═════ Records

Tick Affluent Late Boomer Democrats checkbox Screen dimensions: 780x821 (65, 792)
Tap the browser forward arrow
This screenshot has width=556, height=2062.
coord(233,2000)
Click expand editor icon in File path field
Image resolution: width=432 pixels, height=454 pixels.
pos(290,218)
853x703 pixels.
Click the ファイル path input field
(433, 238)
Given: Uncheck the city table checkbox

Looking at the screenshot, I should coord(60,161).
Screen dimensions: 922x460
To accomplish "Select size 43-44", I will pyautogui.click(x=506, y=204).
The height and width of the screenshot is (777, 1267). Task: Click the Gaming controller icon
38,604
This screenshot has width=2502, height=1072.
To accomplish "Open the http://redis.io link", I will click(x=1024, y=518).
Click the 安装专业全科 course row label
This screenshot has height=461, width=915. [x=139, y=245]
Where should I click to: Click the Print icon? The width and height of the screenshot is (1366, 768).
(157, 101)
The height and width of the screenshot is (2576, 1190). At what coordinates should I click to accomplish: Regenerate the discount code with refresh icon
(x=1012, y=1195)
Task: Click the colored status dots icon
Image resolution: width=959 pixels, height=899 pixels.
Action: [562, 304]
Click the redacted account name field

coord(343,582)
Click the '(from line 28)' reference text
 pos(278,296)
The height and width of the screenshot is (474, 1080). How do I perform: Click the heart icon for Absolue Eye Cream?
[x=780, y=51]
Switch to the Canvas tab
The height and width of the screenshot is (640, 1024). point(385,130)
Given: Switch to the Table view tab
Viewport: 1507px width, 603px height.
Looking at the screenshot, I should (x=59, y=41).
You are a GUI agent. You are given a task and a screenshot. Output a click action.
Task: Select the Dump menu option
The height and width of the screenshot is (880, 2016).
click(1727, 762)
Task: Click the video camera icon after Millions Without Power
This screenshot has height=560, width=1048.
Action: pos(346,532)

══════════

• To do:
The lines holding the string "dimensions" are what is needed from the material above.

• Solution:
Tick Affluent Late Boomer Democrats checkbox Screen dimensions: 780x821 (65, 792)
Screen dimensions: 922x460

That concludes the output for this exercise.